MATERIALS PROVIDED: Begin

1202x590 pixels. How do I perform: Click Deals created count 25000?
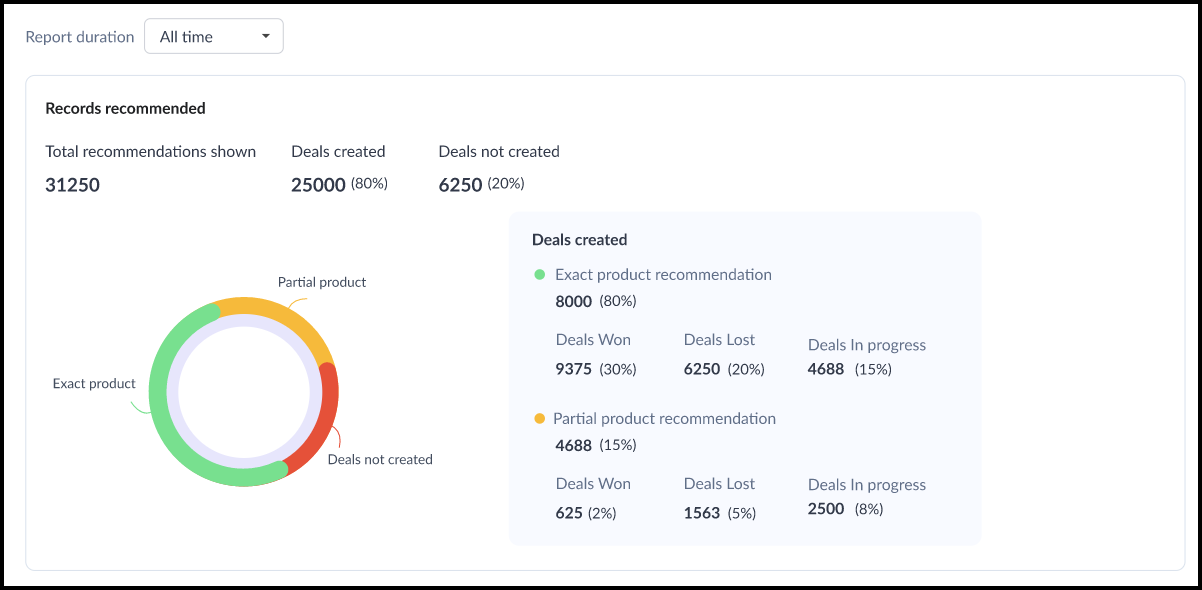(x=318, y=185)
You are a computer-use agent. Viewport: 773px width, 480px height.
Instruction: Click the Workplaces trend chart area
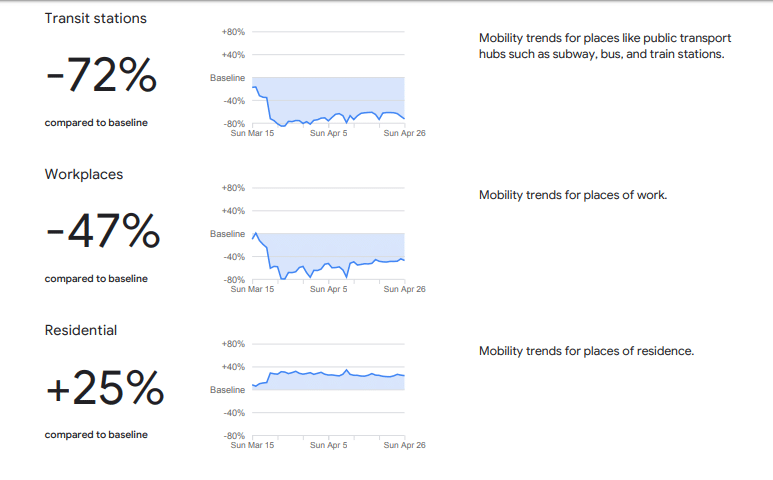point(328,234)
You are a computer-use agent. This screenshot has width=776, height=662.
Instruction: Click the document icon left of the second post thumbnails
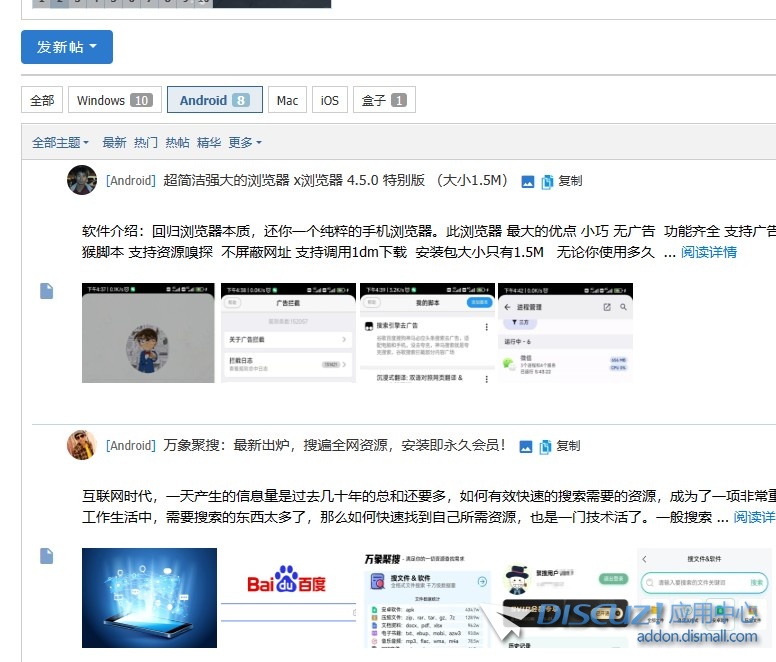[x=46, y=556]
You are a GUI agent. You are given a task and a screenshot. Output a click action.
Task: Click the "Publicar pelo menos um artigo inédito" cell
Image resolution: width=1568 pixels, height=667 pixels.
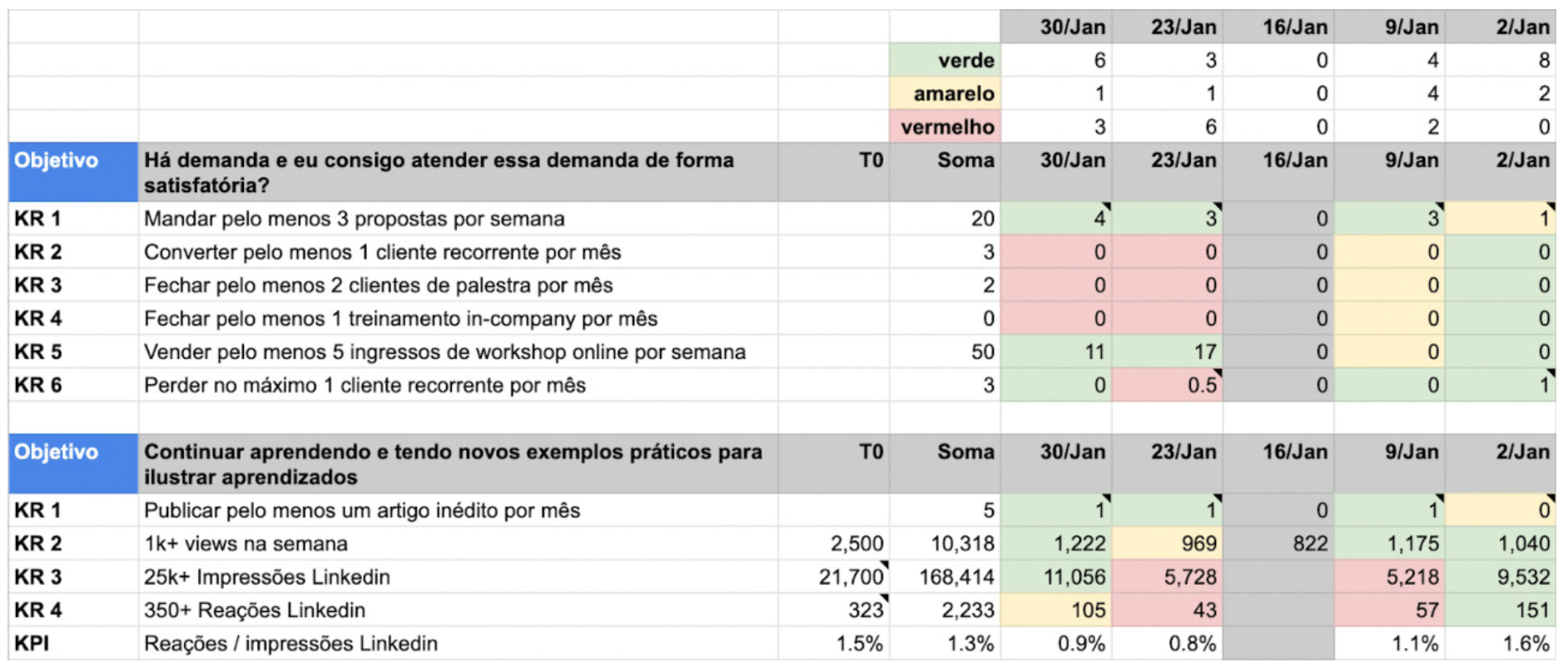[x=459, y=510]
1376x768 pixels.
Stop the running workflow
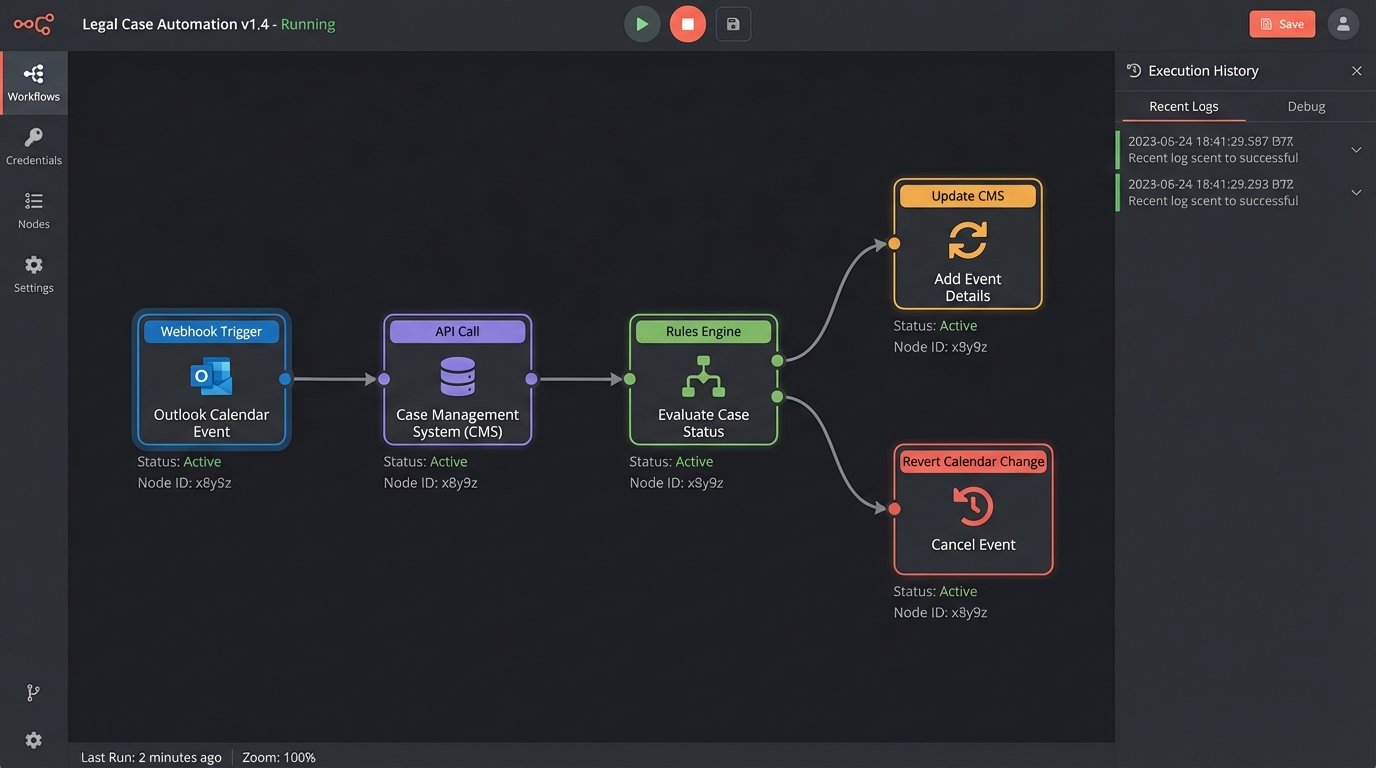click(x=687, y=23)
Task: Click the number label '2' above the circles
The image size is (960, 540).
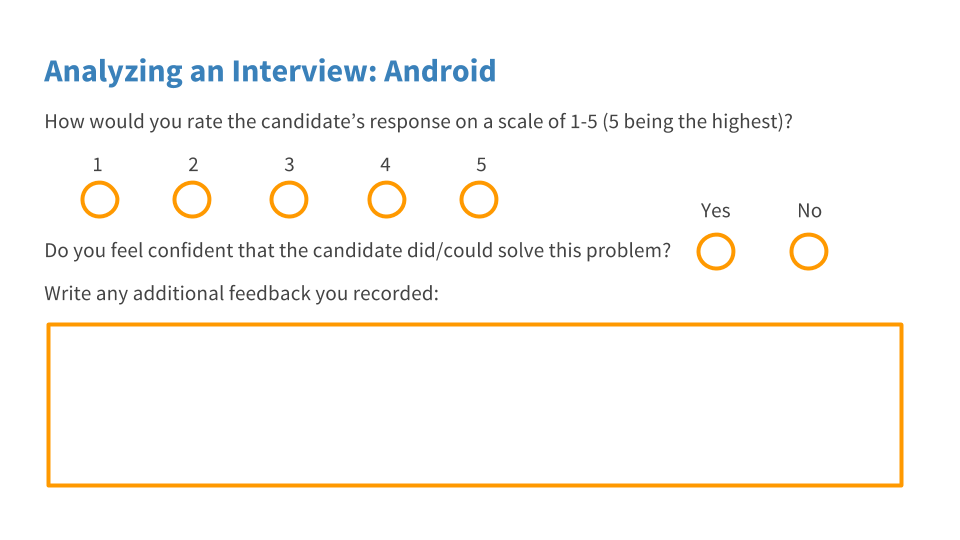Action: coord(193,165)
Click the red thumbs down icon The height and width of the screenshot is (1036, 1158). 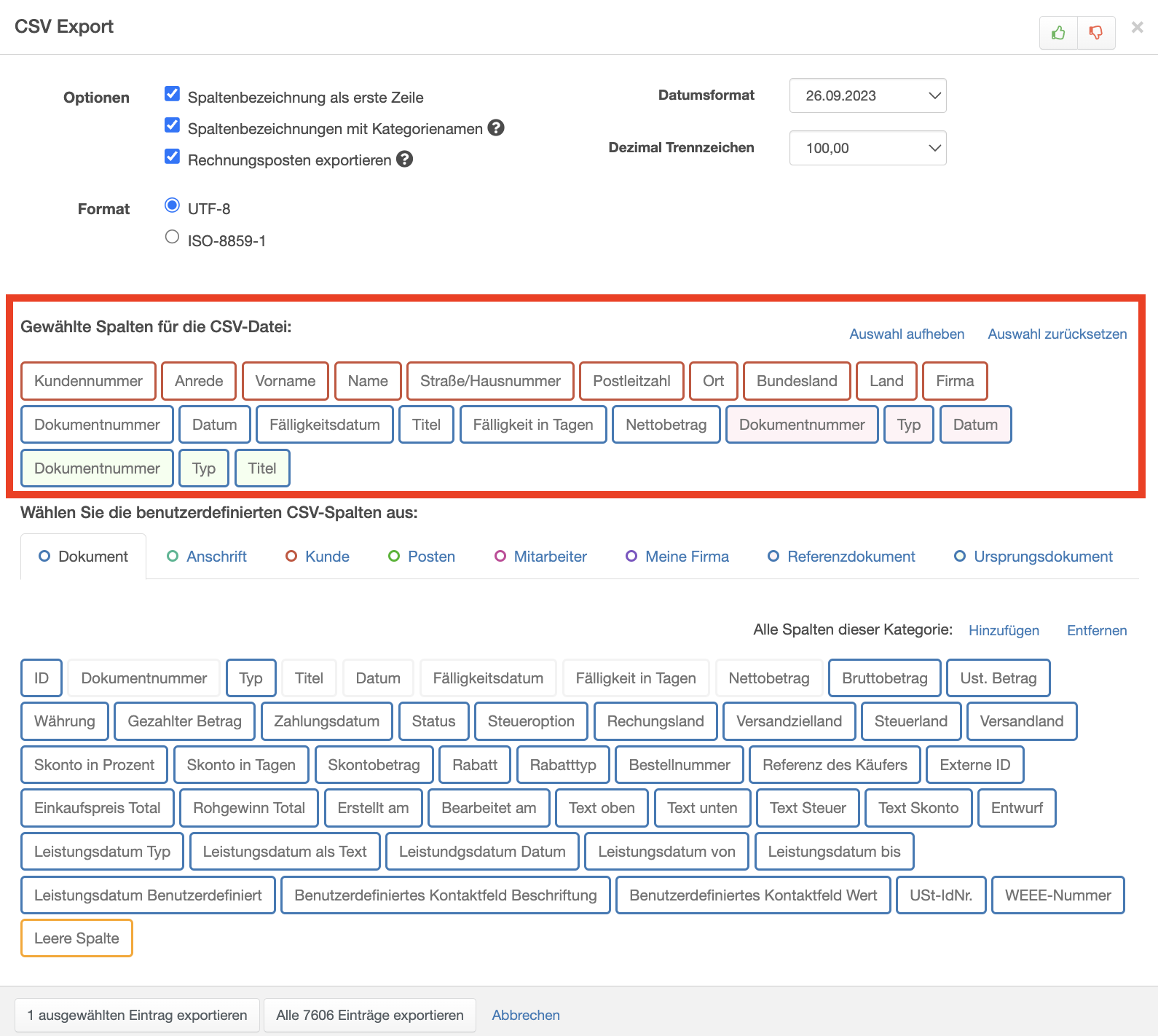pyautogui.click(x=1096, y=33)
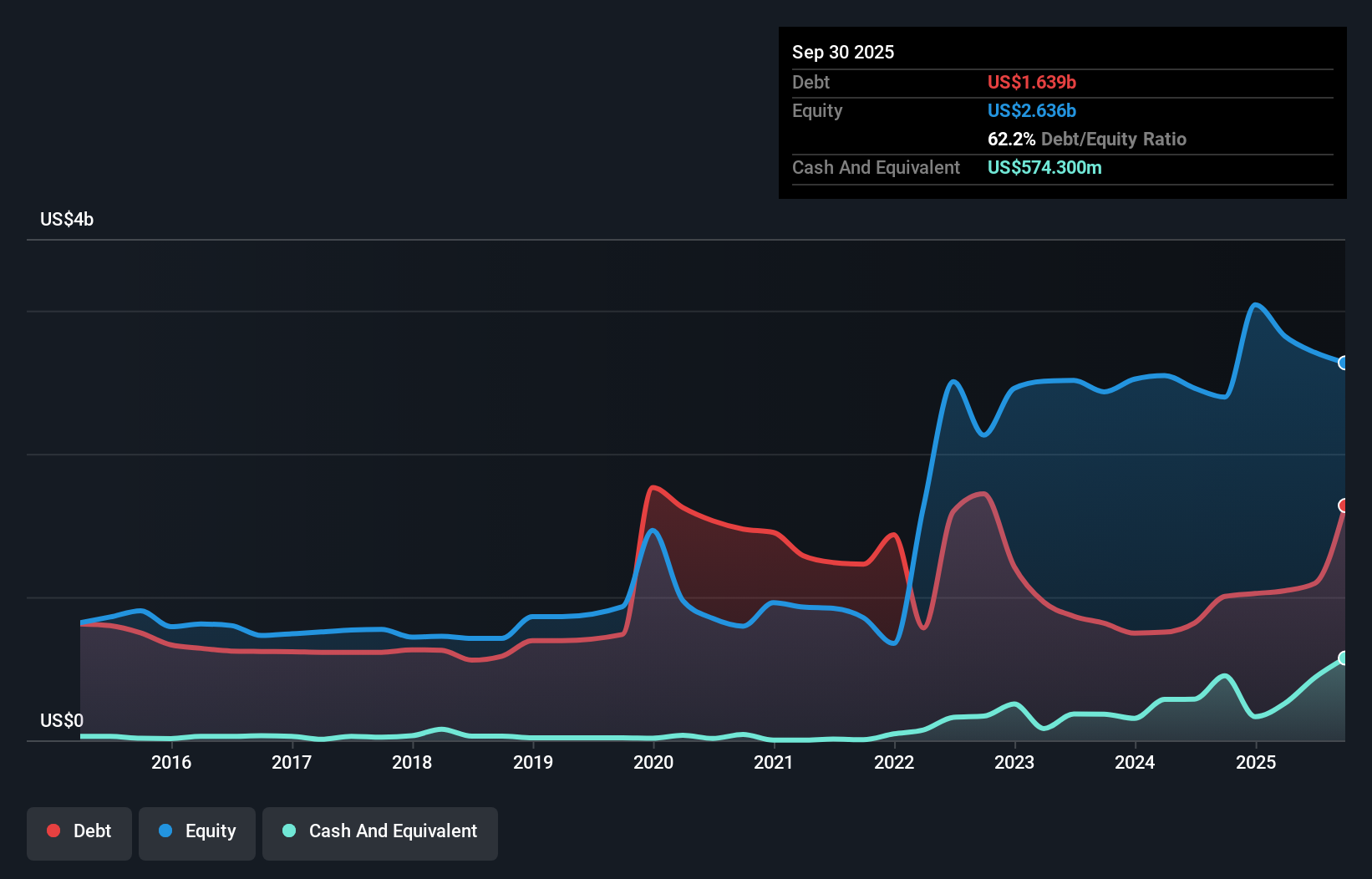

MATERIALS PROVIDED: End

WORK INSTRUCTIONS |
In the listing, find each line with the string "agent" and copy it.

EXPECTED ANSWER |
You are a computer-use agent. Viewport: 773px width, 480px height.
You are a computer-use agent. This screenshot has width=776, height=662.
You are a GUI agent. You are given a task and a screenshot. Output a click action.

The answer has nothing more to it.